Avec son maître nageur (elle a appris à nager dès l'âge de 3 ans) - Avec son professeur de musique
Evidemment je me suis souvent demandée pourquoi il y avait tant de souffrances, de maladies, et d’infirmités sur terre et pourquoi Dieu le permettait. Je n’ai pas de réponses simples à ces questions. Peut-être est ce justement ce qui nous fait souffrir qui est le plus formateur pour nous. Personne ne traverse la vie sans jamais rencontrer d’obstacle. Il me semble que les êtres humains s’enrichissent par les expériences douloureuses qu’ils font.
Avec le secours du Seigneur, j’ai pu surmonter les souffrances et la peine que j’ai dû affronter. Il m’a donné la force suffisante pour cela. Certes j’ai souvent souhaité avoir été épargnée par Dieu de mon infirmité, mais j’ai maintes fois expérimenté sa présence dans les situations insignifiantes comme dans des circonstances cruciales.

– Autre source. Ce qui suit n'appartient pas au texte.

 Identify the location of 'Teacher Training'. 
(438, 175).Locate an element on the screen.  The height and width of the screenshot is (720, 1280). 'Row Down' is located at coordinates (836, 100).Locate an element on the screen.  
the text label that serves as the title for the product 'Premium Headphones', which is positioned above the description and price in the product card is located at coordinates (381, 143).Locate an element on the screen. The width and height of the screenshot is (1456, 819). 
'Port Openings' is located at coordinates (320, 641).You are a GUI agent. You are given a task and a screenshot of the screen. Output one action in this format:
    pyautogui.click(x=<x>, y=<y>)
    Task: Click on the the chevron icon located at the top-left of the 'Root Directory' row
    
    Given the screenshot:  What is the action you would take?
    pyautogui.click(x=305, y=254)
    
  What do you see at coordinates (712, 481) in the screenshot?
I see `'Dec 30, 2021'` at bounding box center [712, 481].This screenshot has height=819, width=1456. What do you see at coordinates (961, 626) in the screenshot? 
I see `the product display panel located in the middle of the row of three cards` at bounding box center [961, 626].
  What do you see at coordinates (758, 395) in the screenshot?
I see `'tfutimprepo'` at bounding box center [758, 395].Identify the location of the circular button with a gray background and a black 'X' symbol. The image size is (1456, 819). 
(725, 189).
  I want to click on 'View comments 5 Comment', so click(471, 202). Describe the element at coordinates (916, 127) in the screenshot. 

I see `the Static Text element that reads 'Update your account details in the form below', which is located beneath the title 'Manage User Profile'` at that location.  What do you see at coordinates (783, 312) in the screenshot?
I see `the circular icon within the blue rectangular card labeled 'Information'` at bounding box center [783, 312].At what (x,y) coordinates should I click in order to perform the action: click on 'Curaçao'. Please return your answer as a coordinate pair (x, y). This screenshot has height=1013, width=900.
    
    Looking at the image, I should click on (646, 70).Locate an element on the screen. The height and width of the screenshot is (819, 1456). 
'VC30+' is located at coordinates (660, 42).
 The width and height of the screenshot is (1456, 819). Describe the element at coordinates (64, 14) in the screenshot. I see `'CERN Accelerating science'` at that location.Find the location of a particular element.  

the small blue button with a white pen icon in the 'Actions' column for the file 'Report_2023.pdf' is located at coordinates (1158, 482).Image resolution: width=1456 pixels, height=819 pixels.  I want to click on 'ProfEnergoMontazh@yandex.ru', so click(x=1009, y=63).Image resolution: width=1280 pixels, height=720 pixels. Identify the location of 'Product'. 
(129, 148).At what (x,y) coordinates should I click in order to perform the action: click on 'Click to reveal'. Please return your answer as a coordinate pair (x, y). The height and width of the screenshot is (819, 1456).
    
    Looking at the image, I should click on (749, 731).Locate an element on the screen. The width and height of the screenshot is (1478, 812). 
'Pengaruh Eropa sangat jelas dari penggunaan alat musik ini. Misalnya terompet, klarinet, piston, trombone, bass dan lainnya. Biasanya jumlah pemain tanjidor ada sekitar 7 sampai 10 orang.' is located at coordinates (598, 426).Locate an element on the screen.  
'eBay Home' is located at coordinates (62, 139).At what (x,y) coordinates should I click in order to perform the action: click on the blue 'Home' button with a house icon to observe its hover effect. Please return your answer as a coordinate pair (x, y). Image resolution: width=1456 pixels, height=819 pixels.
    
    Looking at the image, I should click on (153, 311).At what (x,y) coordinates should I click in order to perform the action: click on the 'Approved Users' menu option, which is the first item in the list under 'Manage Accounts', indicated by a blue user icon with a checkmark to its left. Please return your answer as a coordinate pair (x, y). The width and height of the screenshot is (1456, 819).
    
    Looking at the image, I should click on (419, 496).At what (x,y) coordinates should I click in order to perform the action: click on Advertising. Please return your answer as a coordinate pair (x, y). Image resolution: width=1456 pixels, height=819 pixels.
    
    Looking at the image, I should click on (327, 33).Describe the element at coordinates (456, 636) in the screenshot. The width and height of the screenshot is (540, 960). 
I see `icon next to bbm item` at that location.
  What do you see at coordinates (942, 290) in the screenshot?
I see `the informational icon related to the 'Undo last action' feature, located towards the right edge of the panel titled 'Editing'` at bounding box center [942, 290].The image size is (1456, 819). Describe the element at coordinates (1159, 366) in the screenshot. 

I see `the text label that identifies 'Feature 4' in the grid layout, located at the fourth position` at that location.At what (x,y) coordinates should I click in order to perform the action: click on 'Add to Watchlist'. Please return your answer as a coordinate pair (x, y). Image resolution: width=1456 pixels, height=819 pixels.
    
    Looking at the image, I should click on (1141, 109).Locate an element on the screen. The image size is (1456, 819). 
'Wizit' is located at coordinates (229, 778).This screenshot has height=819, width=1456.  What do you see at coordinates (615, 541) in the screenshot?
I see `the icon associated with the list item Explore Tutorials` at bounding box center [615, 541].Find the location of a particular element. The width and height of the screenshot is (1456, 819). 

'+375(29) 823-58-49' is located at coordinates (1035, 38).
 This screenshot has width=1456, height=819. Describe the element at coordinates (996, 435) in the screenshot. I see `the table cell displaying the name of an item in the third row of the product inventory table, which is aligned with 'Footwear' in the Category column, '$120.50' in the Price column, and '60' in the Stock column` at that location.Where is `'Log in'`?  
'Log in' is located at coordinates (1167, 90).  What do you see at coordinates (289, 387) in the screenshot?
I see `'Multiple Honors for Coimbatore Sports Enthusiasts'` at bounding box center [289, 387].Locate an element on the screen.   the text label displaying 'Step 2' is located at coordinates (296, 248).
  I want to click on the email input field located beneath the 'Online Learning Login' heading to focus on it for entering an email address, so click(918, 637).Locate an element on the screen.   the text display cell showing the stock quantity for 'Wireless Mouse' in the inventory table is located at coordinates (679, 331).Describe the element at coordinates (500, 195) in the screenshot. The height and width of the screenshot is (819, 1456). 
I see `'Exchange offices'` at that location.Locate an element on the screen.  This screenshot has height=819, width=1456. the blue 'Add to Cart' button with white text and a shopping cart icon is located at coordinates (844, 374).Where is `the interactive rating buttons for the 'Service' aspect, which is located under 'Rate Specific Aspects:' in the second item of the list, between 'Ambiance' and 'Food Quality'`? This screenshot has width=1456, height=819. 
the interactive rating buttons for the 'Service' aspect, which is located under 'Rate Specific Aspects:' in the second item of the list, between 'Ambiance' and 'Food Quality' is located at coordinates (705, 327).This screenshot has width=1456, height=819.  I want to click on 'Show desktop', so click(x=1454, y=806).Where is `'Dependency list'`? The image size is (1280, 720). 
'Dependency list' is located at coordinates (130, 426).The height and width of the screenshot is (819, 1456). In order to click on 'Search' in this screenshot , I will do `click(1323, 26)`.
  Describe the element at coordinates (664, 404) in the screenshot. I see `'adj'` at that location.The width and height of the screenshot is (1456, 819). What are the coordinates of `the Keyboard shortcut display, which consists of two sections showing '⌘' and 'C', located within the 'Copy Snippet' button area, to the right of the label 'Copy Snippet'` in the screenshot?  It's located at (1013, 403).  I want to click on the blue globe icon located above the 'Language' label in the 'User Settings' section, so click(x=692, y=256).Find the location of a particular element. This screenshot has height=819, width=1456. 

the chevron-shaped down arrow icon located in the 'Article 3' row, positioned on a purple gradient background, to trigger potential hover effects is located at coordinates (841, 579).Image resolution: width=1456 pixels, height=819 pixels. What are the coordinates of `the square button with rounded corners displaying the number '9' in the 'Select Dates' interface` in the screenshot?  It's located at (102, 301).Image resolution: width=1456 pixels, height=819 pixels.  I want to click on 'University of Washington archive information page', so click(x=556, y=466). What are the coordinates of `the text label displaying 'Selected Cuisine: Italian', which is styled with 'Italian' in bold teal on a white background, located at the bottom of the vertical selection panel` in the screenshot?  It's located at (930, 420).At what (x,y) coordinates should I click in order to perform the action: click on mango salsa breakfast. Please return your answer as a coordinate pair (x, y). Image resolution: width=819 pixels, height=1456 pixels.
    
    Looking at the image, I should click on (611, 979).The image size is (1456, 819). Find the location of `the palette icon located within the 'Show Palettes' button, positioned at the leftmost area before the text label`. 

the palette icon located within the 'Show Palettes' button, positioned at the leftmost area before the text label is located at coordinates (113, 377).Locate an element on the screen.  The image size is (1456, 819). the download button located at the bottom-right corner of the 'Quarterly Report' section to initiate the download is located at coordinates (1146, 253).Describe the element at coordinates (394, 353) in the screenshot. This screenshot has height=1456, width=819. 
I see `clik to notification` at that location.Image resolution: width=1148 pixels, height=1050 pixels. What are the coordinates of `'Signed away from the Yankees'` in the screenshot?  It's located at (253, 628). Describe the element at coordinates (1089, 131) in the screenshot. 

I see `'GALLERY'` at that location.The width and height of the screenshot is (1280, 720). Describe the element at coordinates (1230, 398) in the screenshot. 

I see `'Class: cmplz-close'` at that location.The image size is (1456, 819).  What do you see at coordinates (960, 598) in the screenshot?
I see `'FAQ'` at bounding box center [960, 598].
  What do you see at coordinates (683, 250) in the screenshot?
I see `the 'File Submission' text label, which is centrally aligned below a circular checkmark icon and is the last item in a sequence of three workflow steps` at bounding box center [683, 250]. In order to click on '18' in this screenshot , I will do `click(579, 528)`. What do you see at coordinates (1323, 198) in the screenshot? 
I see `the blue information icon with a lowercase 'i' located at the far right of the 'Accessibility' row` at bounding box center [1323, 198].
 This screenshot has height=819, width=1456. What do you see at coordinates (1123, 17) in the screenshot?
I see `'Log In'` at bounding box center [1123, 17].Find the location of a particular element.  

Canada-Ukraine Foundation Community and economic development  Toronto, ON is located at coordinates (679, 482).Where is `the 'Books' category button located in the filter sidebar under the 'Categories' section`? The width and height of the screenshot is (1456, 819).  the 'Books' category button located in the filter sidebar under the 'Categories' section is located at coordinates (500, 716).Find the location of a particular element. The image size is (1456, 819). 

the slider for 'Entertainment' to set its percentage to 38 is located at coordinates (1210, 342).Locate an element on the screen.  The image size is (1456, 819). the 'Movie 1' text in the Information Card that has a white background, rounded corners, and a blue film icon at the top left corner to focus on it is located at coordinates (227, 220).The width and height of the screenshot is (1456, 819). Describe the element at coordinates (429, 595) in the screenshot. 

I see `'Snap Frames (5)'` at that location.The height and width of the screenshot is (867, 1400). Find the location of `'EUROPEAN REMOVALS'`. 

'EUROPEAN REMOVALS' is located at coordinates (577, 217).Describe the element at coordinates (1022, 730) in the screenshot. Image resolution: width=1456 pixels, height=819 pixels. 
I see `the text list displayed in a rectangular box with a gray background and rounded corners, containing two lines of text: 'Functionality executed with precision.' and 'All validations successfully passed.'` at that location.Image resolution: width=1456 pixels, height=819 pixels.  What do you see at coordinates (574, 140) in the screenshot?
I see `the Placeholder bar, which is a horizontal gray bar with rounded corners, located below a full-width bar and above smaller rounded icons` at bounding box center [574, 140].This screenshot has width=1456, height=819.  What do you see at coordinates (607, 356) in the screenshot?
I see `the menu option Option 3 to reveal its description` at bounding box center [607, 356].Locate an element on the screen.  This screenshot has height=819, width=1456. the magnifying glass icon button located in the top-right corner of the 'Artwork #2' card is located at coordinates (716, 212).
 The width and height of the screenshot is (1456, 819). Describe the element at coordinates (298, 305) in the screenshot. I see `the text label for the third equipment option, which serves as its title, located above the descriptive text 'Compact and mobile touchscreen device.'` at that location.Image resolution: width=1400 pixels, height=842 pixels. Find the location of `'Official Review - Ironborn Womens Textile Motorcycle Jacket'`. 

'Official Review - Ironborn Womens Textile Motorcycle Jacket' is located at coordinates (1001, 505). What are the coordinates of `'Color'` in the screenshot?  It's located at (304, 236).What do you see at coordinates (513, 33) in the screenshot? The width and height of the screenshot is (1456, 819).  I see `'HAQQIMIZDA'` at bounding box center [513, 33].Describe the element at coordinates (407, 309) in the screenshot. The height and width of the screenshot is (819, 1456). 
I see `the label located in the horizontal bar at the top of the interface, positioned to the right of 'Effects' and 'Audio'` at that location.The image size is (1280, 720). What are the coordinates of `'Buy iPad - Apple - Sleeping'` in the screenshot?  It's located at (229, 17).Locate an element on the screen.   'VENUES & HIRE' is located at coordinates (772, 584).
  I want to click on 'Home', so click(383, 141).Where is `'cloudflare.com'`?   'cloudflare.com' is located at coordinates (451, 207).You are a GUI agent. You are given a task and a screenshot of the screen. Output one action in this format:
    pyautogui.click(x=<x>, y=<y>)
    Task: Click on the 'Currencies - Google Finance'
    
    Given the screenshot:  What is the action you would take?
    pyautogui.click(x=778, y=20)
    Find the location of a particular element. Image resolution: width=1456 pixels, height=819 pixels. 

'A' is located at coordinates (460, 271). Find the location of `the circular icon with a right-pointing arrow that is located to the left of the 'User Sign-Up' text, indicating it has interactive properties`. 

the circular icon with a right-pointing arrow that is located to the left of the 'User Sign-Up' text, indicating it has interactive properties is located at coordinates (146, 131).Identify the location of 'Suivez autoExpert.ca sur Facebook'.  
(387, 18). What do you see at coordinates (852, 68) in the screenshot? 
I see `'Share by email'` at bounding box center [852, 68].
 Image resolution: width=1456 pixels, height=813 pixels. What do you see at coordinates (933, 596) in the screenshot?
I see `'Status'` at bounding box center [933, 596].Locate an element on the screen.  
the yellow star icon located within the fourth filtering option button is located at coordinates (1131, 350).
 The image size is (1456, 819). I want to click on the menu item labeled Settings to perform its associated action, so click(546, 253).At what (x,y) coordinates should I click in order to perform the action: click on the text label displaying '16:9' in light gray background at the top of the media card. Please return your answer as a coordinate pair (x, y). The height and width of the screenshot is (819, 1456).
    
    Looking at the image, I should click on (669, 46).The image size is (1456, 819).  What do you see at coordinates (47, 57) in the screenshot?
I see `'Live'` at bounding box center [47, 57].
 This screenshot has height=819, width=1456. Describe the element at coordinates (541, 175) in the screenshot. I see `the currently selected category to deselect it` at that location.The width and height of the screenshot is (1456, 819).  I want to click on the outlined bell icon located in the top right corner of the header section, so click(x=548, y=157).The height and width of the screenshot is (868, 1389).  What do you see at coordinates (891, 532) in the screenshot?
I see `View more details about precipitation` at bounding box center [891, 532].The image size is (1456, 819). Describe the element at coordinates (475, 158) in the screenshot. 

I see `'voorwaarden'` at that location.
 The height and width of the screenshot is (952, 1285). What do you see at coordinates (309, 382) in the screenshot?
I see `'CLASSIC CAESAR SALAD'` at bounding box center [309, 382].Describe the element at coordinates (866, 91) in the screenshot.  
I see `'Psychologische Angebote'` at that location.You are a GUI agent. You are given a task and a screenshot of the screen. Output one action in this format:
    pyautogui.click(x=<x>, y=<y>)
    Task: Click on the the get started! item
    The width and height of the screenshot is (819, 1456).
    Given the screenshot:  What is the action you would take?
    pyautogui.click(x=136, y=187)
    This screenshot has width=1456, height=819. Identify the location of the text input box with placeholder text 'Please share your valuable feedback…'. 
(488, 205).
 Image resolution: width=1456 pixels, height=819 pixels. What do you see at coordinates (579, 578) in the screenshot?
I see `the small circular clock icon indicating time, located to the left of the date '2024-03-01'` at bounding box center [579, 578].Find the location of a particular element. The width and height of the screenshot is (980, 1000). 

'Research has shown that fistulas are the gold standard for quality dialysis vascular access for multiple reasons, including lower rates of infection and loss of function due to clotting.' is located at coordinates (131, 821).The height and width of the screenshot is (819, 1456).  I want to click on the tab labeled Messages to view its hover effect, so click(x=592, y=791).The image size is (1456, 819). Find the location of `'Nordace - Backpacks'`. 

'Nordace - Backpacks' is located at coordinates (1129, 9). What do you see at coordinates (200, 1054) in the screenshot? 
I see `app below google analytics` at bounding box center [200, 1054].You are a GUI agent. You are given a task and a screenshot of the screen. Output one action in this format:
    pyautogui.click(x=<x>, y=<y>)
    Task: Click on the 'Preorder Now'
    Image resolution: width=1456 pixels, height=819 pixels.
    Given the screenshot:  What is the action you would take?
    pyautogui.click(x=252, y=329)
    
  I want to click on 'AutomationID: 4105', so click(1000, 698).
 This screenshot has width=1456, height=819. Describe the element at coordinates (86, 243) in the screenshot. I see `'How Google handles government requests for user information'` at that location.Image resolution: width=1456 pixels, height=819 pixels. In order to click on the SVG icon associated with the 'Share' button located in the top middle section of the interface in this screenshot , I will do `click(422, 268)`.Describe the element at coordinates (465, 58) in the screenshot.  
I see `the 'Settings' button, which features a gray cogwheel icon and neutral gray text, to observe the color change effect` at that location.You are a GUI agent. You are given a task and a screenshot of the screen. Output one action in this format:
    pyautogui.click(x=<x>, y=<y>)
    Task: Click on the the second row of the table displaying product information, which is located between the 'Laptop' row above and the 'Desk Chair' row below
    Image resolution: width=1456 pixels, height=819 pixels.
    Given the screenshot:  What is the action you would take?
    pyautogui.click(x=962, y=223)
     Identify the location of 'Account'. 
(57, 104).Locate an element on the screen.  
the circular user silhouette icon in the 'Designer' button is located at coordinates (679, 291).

Cela me donne joie et force. Je peux donc envisager l’avenir avec confiance, même si j’ignore ce qui m’attend. Je suis reconnaissante de vivre. J’ai un mari, une famille et des amis prêts à m’aider quand les circonstances deviennent trop difficiles. Mais surtout j’ai Dieu. Il m’aime et je sais que rien ne pourra me séparer de son amour.